Download and extract TreeFam dataset into your working directory.

[5] Guigó, R., Muchnik, I.B., Smith, T.F.: Reconstruction of ancient molecular phylogeny. Molecular Phylogenetics and Evolution 6(2), 189–213 (1996).
[6] Chang, W., Górecki, P., Eulenstein, O.: Exact solutions for species tree inference from discordant gene trees. Journal of Bioinformatics and Computational Biology 11(5) (2013)
[7] Page, R.D.M., Charleston, M.A.: Reconciled trees and incongruent gene and species trees. In: DIMACS Series in Discrete Mathematics and Theoretical Computer Sciences, vol. 37 (1997)
[8] Górecki, P., Eulenstein, O.: Algorithms: simultaneous error-correction and rooting for gene tree reconciliation and the gene duplication problem. BMC Bioinformatics 13(Suppl 10), 14 (2012)
[9] Dujon B. Yeasts illustrate the molecular mechanisms of eukaryotic genome evolution. Trends Genet. 2006;22(7):375 – 387.
[10] Górecki, P., Eulenstein, O.: GTP supertrees from unrooted gene trees: linear time algorithms for nni based local searches. Lecture Notes in Computer Science 7292, 83–105 (2012)
[11] Ruan, J., Li, H., Chen, Z., Coghlan, A., Coin, L.J., Guo, Y., Hériché, J.-K., Hu, Y., Kristiansen, K., Li, R., Liu, T., Moses, A., Qin, J., Vang, S., Vilella, A.J., Ureta-Vidal, A., Bolund, L., Wang, J., Durbin, R.: TreeFam: 2008 Update. Nucleic Acids Research 36, 735–40 (2008)

ALGORITHM 2
    INPUT: set of unrooted gene trees, set of species trees, (optional) 1 for valid mappings model from [3], 2 for valid mappings model from our article [1], no parameter - same as 2; 
OUTPUT: three sets of rootings with EC costs for each species tree
Every input dataset has a gene tree with double edge.
This algorithm generates EC solutions for 3 variants of rootings for input species trees.
a) tmp/grootingsalphaplus.txt - alpha part, that means rootings on empty edges.
This set is extended - for gene trees with double edges we add rootings of that trees into candidate set.
Please observe that EC cost of this set of rootings is not minimal which follows from the fact that input set consist of a gene tree with a double edge implies existence of a top-cluster (see Thm 5 from [1]).
b) tmp/grootingsbetawithout2S2.txt - delta subset of candidate rooting set
- consists of top-cluster double edges rootings,
- consists of top-cluster rootings for empty edges when there is only one rooting (one S2 star)
- consists of an empty rooting when there is no top-cluster rooting
- when there are two S2 stars we omit such tree
c) tmp/grootingssamplebeta.txt - as above, but :
- when there are two S2 stars we choose one rooting of such tree
please note that only this one candidate set is generated

1. Do Installation from previous points.
2. Download datasets.
3. Download and "chmod u+x" Algorithm 2 script
4. Reproduce the results :

./algorithm2.sh guigo/g.txt guigo/s.txt
Note: for Guigo k = 0 so b) and c) are the same sets.
Note: Total minimal EC (here:4) - is the solution of UEC Problem

./algorithm2.sh guigo/g.txt guigo/s.txt 1
Note: 1 to change model.

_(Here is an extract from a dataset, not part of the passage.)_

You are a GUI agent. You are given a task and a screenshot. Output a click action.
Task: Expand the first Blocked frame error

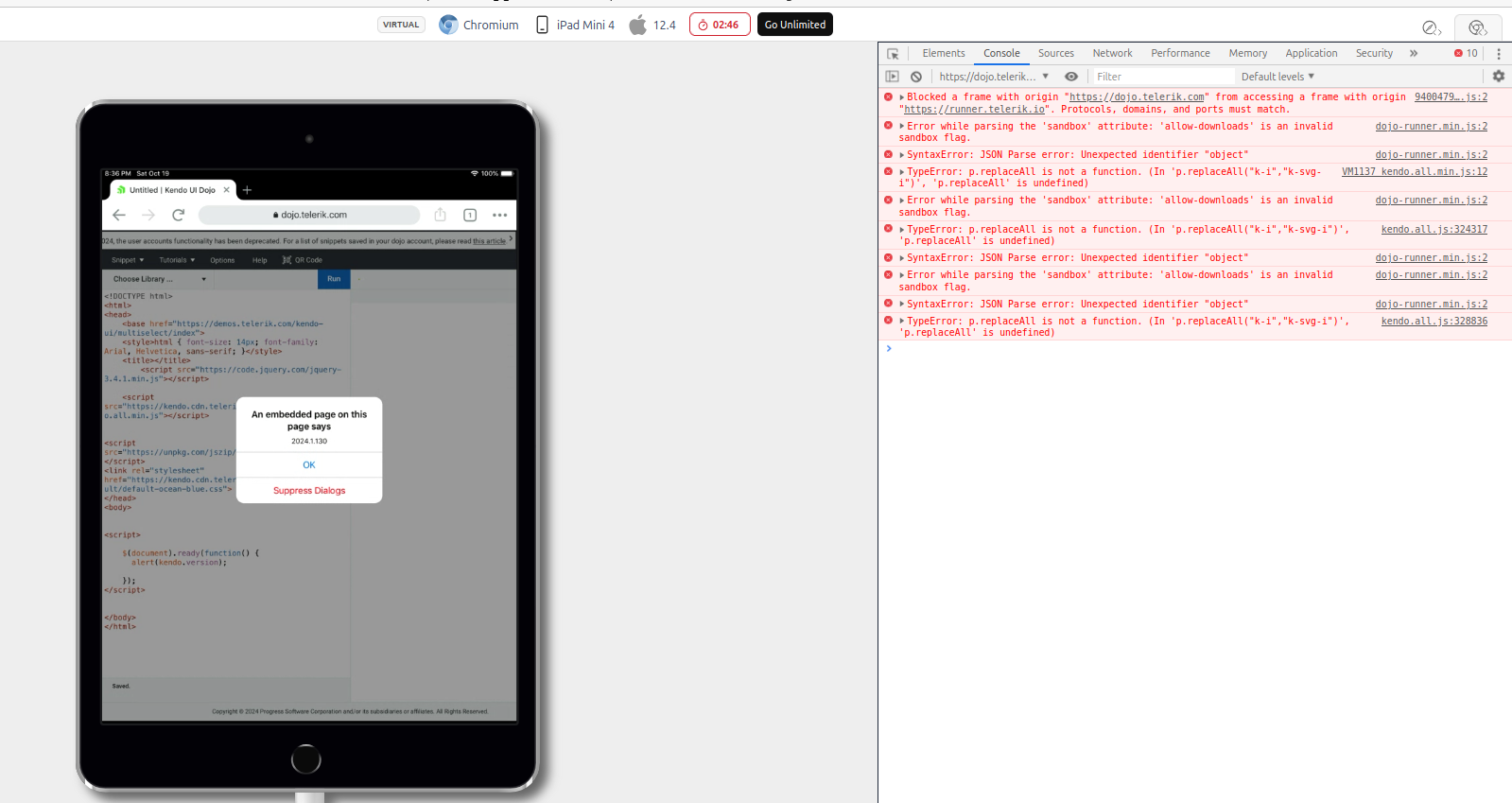click(902, 97)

UEC solution equals 5.

java -jar EC.jar -g tmp/grootingssamplebeta.txt -s guigo/s1.txt -i -m 2 -e
To obtain duplication clusters marked on species tree.

./algorithm2.sh treefam/g.txt treefam/s.txt
For b) we have 45 (so for the whole input set it cannot be lower)
For c) sample all input rooting we obtained 45 - so it is optimal.